# [Stored data]
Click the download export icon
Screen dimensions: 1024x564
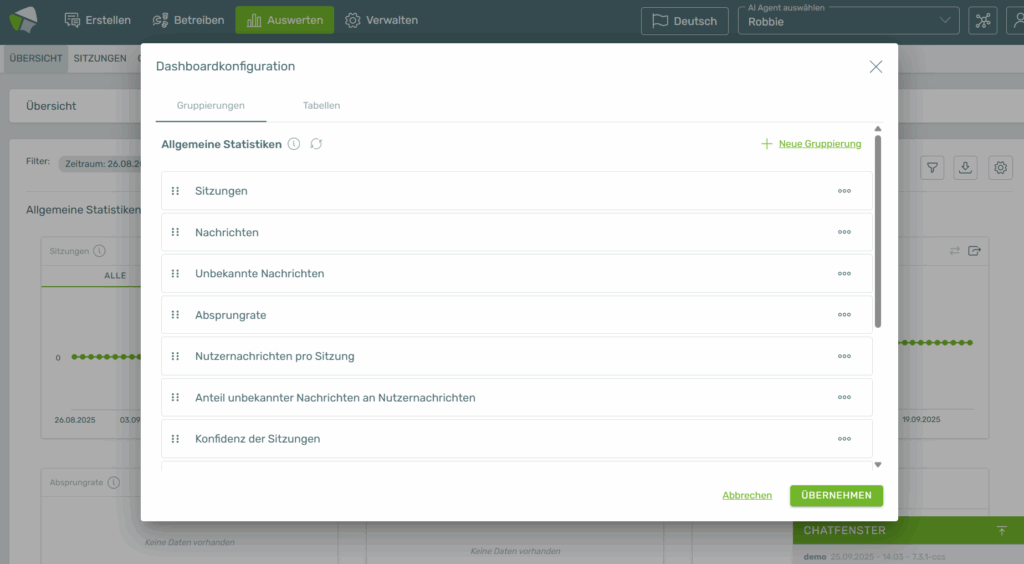point(966,168)
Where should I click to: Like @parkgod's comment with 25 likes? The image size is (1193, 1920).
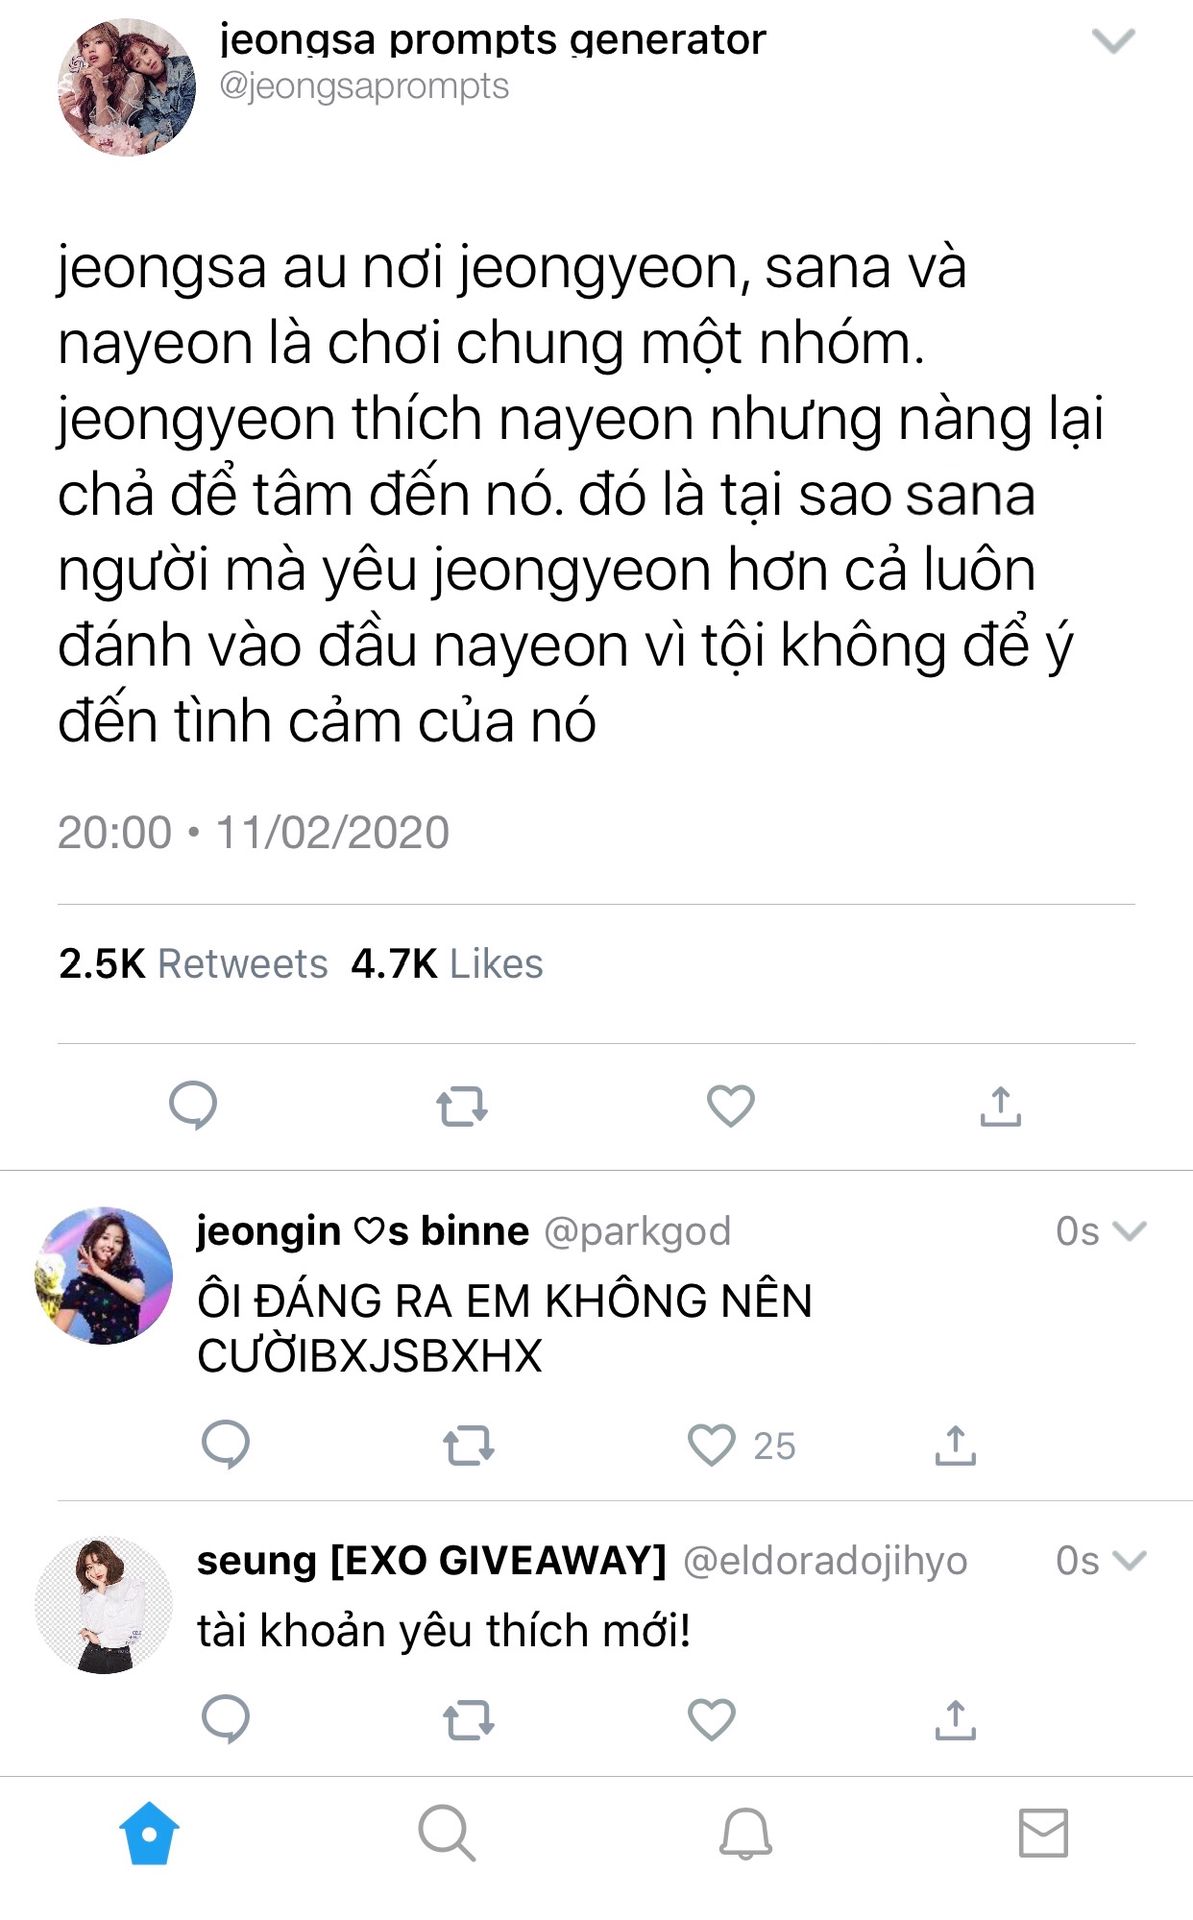pyautogui.click(x=712, y=1445)
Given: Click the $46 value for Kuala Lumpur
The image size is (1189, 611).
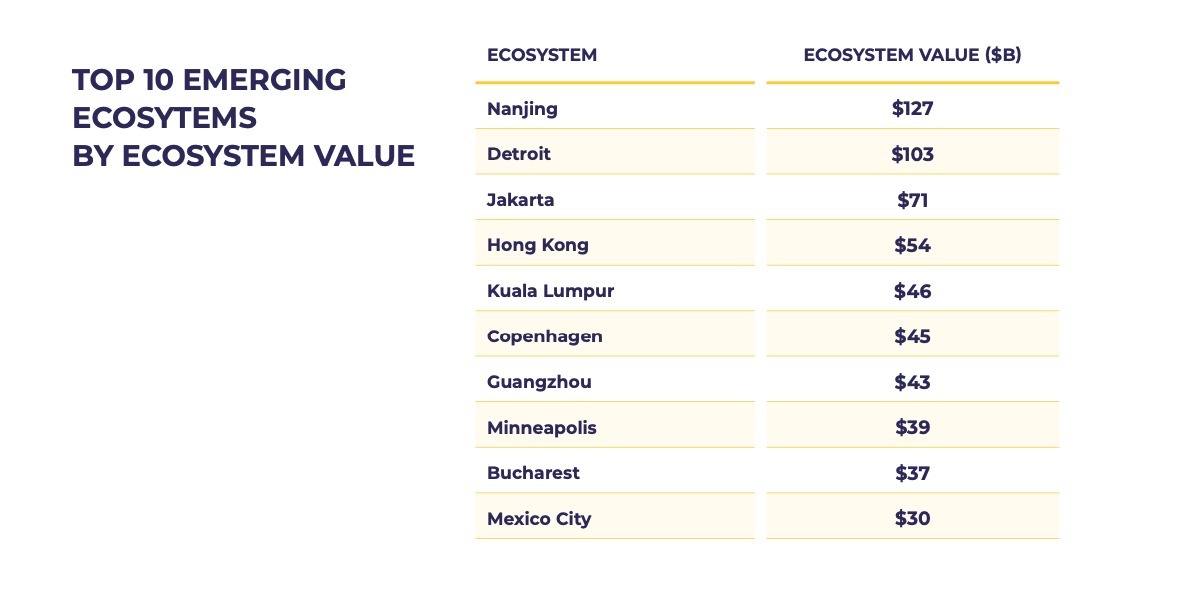Looking at the screenshot, I should 912,290.
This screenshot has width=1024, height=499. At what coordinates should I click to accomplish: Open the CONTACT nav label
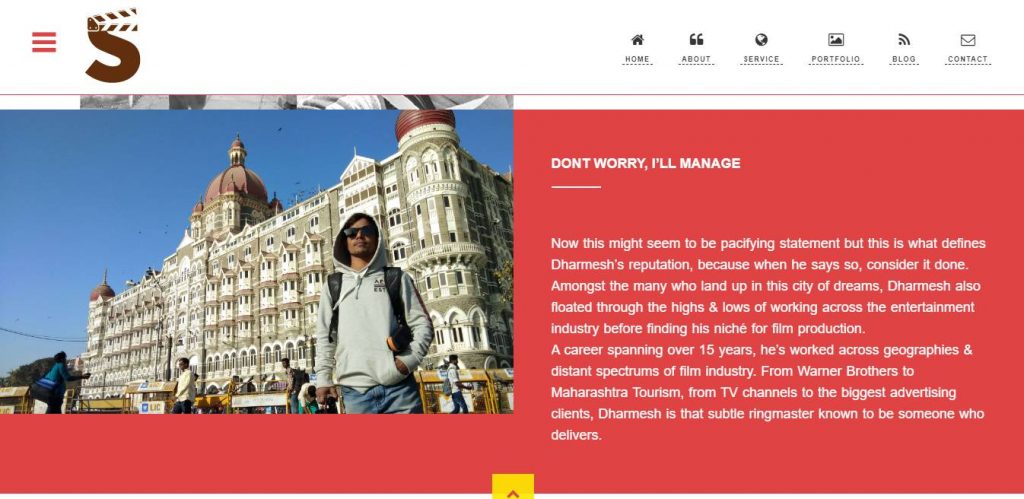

# [What is needed]
Repeat the lines of the records verbatim, starting at the line containing "The image size is (1189, 611)." and stopping after the final line. Images stay out.

# [Expected answer]
The image size is (1189, 611).
Looking at the screenshot, I should 912,290.
This screenshot has width=1024, height=499. At what coordinates should I click to accomplish: Open the CONTACT nav label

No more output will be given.